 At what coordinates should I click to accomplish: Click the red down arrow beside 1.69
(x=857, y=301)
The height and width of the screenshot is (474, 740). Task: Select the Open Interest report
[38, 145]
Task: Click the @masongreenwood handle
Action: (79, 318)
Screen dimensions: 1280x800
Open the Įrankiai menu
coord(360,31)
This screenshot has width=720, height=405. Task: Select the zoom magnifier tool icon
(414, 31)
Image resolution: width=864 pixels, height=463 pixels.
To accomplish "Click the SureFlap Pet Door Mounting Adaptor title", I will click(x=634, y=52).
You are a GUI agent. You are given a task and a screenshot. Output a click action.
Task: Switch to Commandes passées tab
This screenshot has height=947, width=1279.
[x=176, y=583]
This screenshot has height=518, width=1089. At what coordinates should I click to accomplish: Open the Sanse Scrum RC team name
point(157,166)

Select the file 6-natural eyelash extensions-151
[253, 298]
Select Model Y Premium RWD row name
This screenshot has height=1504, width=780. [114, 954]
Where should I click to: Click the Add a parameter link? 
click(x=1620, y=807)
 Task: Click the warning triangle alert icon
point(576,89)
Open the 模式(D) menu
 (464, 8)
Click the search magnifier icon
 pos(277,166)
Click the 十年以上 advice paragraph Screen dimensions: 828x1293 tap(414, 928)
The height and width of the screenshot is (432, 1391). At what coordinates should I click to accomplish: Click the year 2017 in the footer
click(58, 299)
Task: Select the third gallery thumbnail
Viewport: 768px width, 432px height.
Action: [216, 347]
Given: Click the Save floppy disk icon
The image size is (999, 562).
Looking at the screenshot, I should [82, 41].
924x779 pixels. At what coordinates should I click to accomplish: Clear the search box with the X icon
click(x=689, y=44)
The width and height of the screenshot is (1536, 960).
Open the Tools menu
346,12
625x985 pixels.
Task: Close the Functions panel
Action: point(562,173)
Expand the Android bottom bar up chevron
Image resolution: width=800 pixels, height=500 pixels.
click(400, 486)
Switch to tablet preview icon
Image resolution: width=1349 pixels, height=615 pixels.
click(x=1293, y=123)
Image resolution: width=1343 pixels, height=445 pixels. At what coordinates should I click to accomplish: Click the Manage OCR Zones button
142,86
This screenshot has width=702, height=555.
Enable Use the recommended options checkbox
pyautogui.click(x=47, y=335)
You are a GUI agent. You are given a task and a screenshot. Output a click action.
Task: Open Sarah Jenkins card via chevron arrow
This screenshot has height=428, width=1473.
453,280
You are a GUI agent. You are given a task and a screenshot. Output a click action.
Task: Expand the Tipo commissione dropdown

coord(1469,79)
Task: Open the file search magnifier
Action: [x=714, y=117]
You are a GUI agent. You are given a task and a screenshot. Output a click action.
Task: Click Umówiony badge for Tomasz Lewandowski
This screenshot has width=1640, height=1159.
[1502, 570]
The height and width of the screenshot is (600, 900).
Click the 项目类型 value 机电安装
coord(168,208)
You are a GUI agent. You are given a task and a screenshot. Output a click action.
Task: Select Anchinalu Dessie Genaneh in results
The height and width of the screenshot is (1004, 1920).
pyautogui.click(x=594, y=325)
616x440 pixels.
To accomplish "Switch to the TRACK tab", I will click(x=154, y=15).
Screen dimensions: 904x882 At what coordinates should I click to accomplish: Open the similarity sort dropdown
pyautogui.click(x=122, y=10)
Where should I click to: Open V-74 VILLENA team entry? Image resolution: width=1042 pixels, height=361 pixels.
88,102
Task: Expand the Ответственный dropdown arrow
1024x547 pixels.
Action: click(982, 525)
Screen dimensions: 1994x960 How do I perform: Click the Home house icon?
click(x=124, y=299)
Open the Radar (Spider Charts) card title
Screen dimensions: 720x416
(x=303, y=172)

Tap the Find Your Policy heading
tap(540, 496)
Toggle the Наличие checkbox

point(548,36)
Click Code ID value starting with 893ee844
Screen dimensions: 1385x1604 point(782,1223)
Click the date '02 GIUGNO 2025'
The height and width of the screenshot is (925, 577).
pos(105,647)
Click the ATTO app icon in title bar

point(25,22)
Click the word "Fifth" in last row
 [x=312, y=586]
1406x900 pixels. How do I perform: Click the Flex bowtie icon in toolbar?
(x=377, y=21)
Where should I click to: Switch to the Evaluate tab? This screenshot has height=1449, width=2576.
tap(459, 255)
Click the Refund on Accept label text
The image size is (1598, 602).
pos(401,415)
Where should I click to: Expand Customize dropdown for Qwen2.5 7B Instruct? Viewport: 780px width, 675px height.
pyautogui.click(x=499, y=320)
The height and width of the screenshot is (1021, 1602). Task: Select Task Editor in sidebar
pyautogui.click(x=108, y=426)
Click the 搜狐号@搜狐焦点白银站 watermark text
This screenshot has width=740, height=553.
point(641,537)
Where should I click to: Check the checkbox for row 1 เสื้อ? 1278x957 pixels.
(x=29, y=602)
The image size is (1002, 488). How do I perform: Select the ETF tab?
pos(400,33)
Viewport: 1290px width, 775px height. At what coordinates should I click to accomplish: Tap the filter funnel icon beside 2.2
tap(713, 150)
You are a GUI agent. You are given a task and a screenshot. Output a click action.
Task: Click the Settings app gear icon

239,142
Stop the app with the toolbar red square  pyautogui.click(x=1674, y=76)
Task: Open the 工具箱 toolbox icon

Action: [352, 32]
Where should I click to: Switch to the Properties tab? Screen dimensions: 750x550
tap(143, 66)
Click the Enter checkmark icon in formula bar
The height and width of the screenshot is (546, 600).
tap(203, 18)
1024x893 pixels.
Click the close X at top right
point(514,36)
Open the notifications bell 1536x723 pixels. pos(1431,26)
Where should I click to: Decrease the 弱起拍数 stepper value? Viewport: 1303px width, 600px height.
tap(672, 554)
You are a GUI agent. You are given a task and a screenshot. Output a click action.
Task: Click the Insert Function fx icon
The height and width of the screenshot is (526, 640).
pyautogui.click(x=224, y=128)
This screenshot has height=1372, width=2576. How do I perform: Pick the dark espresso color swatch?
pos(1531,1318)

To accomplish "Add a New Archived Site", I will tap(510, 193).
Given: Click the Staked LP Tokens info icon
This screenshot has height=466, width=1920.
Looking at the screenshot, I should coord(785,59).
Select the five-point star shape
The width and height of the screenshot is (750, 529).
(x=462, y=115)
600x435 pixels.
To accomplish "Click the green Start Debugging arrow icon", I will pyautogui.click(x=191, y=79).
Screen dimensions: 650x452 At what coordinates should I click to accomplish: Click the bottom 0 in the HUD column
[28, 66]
******************************
** WHAT IS REQUIRED **
The answer must be the lines from the one containing "The height and width of the screenshot is (1021, 1602)." through the last line of the records, copied exactly, with nothing else.

** ANSWER FOR THIS EXERCISE **
The height and width of the screenshot is (1021, 1602). Task: Select Task Editor in sidebar
pyautogui.click(x=108, y=426)
Click the 搜狐号@搜狐焦点白银站 watermark text
This screenshot has width=740, height=553.
point(641,537)
Where should I click to: Check the checkbox for row 1 เสื้อ? 1278x957 pixels.
(x=29, y=602)
The image size is (1002, 488). How do I perform: Select the ETF tab?
pos(400,33)
Viewport: 1290px width, 775px height. At what coordinates should I click to accomplish: Tap the filter funnel icon beside 2.2
tap(713, 150)
You are a GUI agent. You are given a task and a screenshot. Output a click action.
Task: Click the Settings app gear icon

239,142
Stop the app with the toolbar red square  pyautogui.click(x=1674, y=76)
Task: Open the 工具箱 toolbox icon

Action: [352, 32]
Where should I click to: Switch to the Properties tab? Screen dimensions: 750x550
tap(143, 66)
Click the Enter checkmark icon in formula bar
The height and width of the screenshot is (546, 600).
tap(203, 18)
1024x893 pixels.
Click the close X at top right
point(514,36)
Open the notifications bell 1536x723 pixels. pos(1431,26)
Where should I click to: Decrease the 弱起拍数 stepper value? Viewport: 1303px width, 600px height.
tap(672, 554)
You are a GUI agent. You are given a task and a screenshot. Output a click action.
Task: Click the Insert Function fx icon
The height and width of the screenshot is (526, 640).
pyautogui.click(x=224, y=128)
This screenshot has height=1372, width=2576. How do I perform: Pick the dark espresso color swatch?
pos(1531,1318)

To accomplish "Add a New Archived Site", I will tap(510, 193).
Given: Click the Staked LP Tokens info icon
This screenshot has height=466, width=1920.
Looking at the screenshot, I should coord(785,59).
Select the five-point star shape
The width and height of the screenshot is (750, 529).
(x=462, y=115)
600x435 pixels.
To accomplish "Click the green Start Debugging arrow icon", I will pyautogui.click(x=191, y=79).
Screen dimensions: 650x452 At what coordinates should I click to accomplish: Click the bottom 0 in the HUD column
[28, 66]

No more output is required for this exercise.